Burning

“Para mí, la vida es un misterio”, escuchamos en un momento de Burning. En ese terreno de lo misterioso, de lo sugerido pero no contado del todo, de lo inquietante y perturbador, se sitúa esta excelente película de Lee Chang-dong, basada en un relato corto de Murakami. La cinta recrea con maestría la atmósfera de las narraciones del genial escritor japonés. Esta película es como leer una de sus obras, en las que todo parece normal (sea lo que sea lo que eso signifique) al principio, para ir volviéndose más y más misterioso a medida que avanza la historia. No ahorraremos méritos al director, ya que su adaptación del relato del eterno candidato al Nobel ha sido, al parecer, libérrimo, ya que sólo le ha servido de inspiración, nada más, porque él ha cambiado circunstancias de los personajes y de la historia. 

Sin contarlo todo, ni mucho menos, con más preguntas que respuestas, sin darle al espectador todo explicado en detalle y sin subrayados innecesarios, Burning logra que sus dos horas y media de duración no se hagan largas. No tengo la tentación de mirar el reloj ni una vez. El director se toma su tiempo para presentar a los protagonistas y para desarrollar la trama, si puede llamarse así a lo que se va abriendo paso en la película. Como ocurre en las novelas de Murakami, este filme parece algo al comienzo pero va mutando a medida que avanza, sin que el espectador lo perciba del todo.



Hay algo inquietante en el filme desde los primeros planos, pero la tensión va in crescendo hasta su contundente desenlace. En la cinta se habla de una gata que no parece en pantalla durante buena parte de la misma y un teléfono suena sin que nadie responda al otro lado cuando se descuelga. Son sólo dos ejemplos de esa atmósfera extrañísima e hipnótica que crea esta película, una de las más singulares de este año. Una historia de pasiones inconfesables, juegos retorcidos y choque entre el mundo urbano y el rural. Una película de la que se pueden extraer tantas conclusiones como se desee, o ninguna más que la evidente: que es una cinta extraordinaria, rodada de forma impecable, con un guión excelso e interpretaciones a la altura. 

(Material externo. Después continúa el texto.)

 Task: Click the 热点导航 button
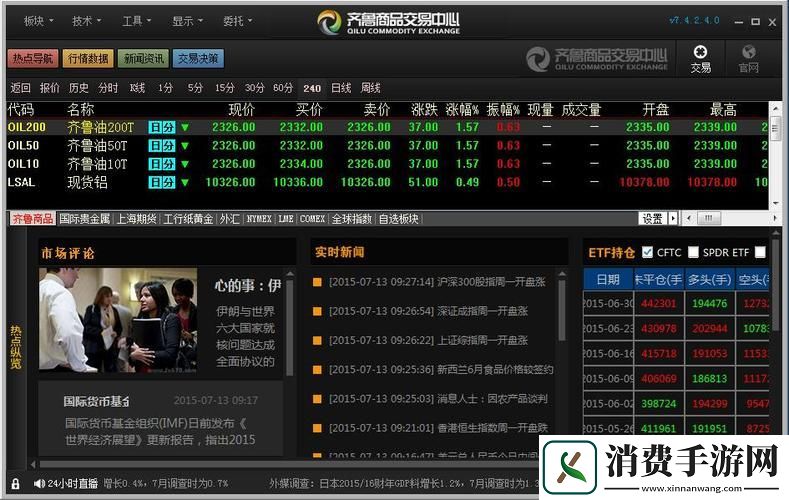tap(32, 59)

La película deja que el espectador saque sus propias conclusiones y que encaje por sí mismo las piezas que le ofrece. Con esa suerte de realismo mágico de Murakami, la cinta presenta nada más comenzar un encuentro casual de Jongsu, un joven repartidor más bien desencantado con todo, y Haemi, una chica que vivió en su barrio de niña. O eso le dice ella, porque Jongsu la recuerda entre poco y nada. Él vive en un pueblo fronterizo con Corea del Norte, tan próximo que en su casa le martillea la propaganda del régimen vecino. Ella es fantasiosa, apasionada, muy intensa. En unos días viajará a África, a conocer unas tribus que distinguen dos clases de hambre: la pequeña, la de quien quiere comer, y la grande, la del que se pregunta cuál es el sentido de la vida. 

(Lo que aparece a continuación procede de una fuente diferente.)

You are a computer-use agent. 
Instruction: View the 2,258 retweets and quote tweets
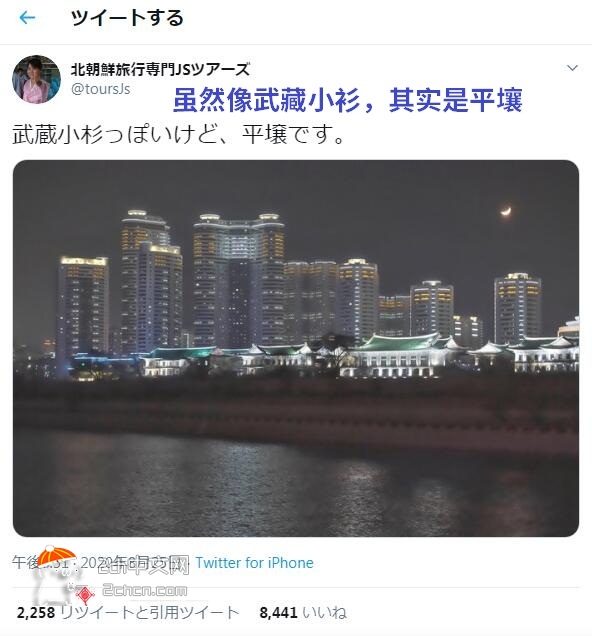coord(128,612)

Antes de su viaje, Jongsu y Haemi tienen tiempo de conocerse bien. O, al menos, de tratarse. Ella le deja a él a cargo de su gata. Él le cuenta que su padre ha tenido un problema y tiene que hacerse cargo de la granja familiar. "¿No me preguntas qué problema ha tenido mi padre?", le pregunta. "Todos tenemos problemas", responde. Y así sigue avanzando la historia, entre verdades susurradas, abriéndose paso en el misterio, con dudas sobre la veracidad de algunas de las cosas que se cuentan. Cuando Haemi regresa de África lo hace acompañada de Ben, un joven tan rico como inquietante y misterioso, quien protagonizará junto a los otros dos personajes un triángulo extrañísimo. La cinta, siempre autoexigente, que siempre da un paso más allá, no se queda en la clásica historia de dos hombres que aman a la misma mujer, sino que se convierte en otra cosa, mucho más interesante y adictiva. Hipnotiza el filme hasta el desenlace que, 148 minutos después, deja al espectador boquiabierto y dándole vueltas a lo que acaba de ver arder en la pantalla. Puro cine, con aires de Murakami. Casi nada.